* [Entries supplied]
-=-=-=-=-

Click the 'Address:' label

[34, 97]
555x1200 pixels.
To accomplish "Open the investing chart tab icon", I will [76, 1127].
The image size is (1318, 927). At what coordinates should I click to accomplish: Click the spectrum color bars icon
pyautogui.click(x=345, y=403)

-=-=-=-=-

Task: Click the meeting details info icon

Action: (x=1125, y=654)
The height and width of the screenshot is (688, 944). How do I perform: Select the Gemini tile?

-=-=-=-=-

* [Task directions]
In the material above, find the line containing "Task: Click the meeting details info icon" and the line containing "The height and", then write out exactly those two lines and every line between them, and nothing more.

* [Exercise response]
Task: Click the meeting details info icon

Action: (x=1125, y=654)
The height and width of the screenshot is (688, 944). How do I perform: Select the Gemini tile?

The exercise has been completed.